BlackRock’s CEO Shifts Perspective on Bitcoin
It seems like BlackRock’s CEO may have had a change of heart regarding Bitcoin and cryptocurrencies. Larry Fink, known for his critical stance on Bitcoin, once labeled it as a “money laundering index” back in 2017, suggesting it only reflected global money laundering demand.
In a recent discussion with Citadel’s CEO Ken Griffin, Fink mentioned a future where crypto wallets are utilized for mass stock transactions. He emphasized the potential for “tokenizing” ETFs, allowing users to trade them effortlessly.
“Imagine buying bonds and stocks without any fees. That’s the future we envision,” he commented. “There will be more digital transactions, all with verification of ownership.”
He further stated, “We’re gradually moving towards a future where more financial assets become digitized and integrated, fluidly transitioning between cash, stocks, and bonds—this is likely to happen sooner rather than later.”
Interestingly, during the same event, Fink described Bitcoin as an “investment driven by fear,” but perhaps not in the way many might presume. He compared Bitcoin to gold, categorizing both as “fear assets” that investors tend to purchase when they worry about diminishing currency value.
“If you feel financially insecure, you own it; if you have physical concerns, you own it. That’s a fundamental question I explore in my understanding of crypto,” he noted.

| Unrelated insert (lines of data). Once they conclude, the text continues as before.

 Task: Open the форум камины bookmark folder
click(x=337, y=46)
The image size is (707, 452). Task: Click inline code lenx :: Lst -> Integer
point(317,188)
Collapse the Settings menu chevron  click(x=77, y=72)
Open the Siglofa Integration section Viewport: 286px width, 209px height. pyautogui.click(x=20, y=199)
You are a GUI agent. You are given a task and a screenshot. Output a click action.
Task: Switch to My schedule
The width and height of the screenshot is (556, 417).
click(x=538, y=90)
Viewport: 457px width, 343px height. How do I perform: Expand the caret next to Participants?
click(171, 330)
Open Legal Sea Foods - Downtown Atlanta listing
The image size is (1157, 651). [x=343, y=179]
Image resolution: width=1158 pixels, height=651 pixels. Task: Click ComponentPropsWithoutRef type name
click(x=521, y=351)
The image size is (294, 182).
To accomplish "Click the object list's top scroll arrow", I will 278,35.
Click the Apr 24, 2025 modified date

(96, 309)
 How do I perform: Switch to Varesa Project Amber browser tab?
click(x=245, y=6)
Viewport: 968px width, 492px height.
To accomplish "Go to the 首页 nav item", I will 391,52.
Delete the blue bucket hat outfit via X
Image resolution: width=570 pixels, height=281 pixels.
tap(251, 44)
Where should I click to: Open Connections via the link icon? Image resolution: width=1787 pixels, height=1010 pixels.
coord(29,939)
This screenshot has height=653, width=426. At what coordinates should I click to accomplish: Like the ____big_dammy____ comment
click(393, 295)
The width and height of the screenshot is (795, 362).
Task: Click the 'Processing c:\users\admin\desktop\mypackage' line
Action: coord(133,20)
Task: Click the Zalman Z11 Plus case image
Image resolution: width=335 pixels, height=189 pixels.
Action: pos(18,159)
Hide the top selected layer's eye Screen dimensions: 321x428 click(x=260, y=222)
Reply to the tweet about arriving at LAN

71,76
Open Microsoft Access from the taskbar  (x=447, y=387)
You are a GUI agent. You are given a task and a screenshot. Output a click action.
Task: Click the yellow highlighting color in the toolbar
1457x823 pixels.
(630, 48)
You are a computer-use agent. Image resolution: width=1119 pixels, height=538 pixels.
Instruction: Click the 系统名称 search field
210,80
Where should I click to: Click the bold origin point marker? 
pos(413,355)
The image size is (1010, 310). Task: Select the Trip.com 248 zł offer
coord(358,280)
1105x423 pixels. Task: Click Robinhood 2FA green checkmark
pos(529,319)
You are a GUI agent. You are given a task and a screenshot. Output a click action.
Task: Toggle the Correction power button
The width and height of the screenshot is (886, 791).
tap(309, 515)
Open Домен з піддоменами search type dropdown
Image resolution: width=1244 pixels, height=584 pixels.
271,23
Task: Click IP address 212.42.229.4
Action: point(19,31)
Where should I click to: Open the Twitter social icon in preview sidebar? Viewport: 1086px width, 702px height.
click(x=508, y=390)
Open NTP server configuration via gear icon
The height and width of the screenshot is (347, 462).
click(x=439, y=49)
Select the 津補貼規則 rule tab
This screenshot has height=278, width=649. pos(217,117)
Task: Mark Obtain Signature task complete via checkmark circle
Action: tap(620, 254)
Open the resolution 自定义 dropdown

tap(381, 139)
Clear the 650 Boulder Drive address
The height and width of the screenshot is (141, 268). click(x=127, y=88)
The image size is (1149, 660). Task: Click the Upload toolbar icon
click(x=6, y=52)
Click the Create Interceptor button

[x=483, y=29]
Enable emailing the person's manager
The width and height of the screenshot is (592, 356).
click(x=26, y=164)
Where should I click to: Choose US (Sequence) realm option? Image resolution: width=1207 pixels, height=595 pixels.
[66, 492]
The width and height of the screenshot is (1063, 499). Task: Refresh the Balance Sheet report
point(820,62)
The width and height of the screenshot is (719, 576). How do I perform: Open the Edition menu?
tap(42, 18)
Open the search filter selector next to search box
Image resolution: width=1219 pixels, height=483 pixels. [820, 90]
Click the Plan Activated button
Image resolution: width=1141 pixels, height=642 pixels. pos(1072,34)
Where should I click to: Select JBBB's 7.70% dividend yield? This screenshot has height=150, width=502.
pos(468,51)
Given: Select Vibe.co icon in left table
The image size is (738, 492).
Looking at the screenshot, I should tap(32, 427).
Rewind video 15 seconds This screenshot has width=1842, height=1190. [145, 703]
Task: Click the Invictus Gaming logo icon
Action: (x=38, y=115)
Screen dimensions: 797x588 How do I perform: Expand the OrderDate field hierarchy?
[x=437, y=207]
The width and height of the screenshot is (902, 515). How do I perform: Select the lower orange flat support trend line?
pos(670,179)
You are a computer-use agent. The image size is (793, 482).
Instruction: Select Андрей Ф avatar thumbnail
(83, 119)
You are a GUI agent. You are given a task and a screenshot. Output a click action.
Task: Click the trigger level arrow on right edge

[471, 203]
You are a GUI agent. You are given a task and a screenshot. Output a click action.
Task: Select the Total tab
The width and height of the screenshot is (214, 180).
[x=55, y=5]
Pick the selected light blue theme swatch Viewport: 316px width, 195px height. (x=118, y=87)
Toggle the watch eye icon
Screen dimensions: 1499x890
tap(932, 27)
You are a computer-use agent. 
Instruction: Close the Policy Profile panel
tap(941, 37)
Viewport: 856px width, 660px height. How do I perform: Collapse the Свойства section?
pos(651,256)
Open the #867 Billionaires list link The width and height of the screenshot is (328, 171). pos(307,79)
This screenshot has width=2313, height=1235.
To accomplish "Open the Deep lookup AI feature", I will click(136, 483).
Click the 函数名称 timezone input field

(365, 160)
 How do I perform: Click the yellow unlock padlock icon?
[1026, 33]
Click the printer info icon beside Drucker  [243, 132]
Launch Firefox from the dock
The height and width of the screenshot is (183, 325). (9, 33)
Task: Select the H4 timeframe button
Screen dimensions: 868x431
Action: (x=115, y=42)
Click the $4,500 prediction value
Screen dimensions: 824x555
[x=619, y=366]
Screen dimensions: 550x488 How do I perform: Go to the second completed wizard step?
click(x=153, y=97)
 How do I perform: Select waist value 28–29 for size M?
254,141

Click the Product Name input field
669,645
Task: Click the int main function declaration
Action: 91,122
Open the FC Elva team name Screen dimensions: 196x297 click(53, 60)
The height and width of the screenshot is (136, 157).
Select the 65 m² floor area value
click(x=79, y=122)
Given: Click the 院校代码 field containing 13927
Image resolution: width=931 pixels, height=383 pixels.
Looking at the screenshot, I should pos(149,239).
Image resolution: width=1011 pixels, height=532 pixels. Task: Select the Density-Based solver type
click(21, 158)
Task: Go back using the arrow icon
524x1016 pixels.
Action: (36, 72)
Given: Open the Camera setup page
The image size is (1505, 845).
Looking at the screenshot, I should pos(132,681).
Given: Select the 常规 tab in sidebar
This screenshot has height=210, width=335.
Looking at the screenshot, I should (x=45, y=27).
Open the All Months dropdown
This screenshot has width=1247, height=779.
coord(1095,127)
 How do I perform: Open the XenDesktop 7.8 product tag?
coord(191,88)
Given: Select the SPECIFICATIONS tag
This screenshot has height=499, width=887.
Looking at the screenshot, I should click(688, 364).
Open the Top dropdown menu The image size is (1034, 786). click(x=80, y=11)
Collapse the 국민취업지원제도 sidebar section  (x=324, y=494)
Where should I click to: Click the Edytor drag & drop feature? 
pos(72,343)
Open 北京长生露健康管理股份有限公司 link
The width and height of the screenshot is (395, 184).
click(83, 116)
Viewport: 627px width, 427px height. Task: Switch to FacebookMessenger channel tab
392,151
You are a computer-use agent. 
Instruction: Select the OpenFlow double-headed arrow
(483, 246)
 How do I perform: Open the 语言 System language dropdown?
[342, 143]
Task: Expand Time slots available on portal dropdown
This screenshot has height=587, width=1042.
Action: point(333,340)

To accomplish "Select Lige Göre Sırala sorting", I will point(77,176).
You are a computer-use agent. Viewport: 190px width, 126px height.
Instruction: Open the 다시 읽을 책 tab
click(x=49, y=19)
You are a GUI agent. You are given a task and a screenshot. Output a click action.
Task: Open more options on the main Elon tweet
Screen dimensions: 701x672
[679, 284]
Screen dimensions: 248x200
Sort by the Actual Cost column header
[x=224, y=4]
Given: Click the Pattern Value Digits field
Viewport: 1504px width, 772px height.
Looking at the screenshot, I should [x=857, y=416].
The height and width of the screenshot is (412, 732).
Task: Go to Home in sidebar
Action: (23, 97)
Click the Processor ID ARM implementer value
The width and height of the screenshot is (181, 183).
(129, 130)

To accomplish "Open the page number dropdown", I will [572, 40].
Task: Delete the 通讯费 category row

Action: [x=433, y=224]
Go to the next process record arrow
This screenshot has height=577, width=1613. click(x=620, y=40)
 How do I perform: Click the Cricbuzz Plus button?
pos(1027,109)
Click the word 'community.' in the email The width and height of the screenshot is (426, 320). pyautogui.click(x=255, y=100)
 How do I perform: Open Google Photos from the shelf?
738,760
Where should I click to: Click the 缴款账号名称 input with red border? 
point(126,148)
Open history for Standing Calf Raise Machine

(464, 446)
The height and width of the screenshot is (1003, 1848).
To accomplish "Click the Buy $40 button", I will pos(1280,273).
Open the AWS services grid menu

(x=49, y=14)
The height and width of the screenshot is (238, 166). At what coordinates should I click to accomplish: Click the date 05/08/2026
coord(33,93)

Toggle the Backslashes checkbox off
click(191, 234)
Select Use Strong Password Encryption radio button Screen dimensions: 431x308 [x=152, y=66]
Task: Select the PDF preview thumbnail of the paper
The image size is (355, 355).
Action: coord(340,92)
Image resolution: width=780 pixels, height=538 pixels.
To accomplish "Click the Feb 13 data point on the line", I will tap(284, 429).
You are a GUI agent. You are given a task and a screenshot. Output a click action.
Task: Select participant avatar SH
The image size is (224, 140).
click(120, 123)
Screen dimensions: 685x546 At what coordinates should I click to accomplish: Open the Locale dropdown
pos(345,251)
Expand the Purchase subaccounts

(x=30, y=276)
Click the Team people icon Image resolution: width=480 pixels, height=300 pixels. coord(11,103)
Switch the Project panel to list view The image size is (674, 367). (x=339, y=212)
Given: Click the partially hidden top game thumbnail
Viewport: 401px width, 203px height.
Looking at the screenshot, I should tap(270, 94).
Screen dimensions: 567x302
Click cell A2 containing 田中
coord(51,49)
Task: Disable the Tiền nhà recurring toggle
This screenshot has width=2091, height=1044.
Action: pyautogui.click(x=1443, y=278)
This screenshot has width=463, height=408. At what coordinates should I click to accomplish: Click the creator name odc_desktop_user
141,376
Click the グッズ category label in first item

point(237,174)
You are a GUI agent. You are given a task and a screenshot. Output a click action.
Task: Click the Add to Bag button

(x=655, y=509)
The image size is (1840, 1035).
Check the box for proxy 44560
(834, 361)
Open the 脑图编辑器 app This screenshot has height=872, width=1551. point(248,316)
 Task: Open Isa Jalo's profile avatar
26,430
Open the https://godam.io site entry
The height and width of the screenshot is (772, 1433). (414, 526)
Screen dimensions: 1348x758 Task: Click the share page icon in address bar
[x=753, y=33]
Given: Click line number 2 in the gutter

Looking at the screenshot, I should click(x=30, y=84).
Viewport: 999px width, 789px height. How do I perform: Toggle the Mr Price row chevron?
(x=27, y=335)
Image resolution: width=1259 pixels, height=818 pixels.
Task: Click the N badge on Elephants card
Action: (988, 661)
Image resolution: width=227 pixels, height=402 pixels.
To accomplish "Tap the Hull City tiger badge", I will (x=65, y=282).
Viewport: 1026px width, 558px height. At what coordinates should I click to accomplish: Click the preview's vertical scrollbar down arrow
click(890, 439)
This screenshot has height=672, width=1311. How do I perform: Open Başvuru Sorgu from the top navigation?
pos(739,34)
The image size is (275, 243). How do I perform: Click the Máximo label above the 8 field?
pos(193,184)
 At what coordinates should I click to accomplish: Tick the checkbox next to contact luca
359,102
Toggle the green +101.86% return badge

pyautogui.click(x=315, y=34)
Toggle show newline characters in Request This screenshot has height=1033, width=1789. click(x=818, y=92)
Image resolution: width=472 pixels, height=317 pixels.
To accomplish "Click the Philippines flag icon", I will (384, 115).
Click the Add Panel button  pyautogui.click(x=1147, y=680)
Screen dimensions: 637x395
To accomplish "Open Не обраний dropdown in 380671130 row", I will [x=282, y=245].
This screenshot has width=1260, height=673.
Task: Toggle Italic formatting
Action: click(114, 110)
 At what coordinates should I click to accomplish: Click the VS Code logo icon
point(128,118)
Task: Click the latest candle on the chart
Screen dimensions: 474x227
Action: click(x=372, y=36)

Fink has often perplexed audiences with his fluctuating views on digital currencies. His earlier skepticism contrasts sharply with current sentiments, especially as many institutions still struggle to acknowledge that digital currencies are already playing a role in today’s economy.
Some companies have made significant strides, enabling users to deposit paychecks into digital wallets, akin to traditional banks, while also facilitating internal trading of stocks and cryptocurrencies.
It’s a bit unclear whether BlackRock aims to gradually introduce investors to cryptocurrencies, but Fink’s comments suggest a path toward broader acceptance. In 2024, he admitted he was mistaken about Bitcoin, recognizing it as a legitimate asset.
“It’s a valid financial product likely to offer uncorrelated returns. However, I think people turn to it more when they’re anxious about currency devaluation due to excessive deficits,” Fink explained, even referring to Bitcoin as “digital gold” in alignment with his recent remarks.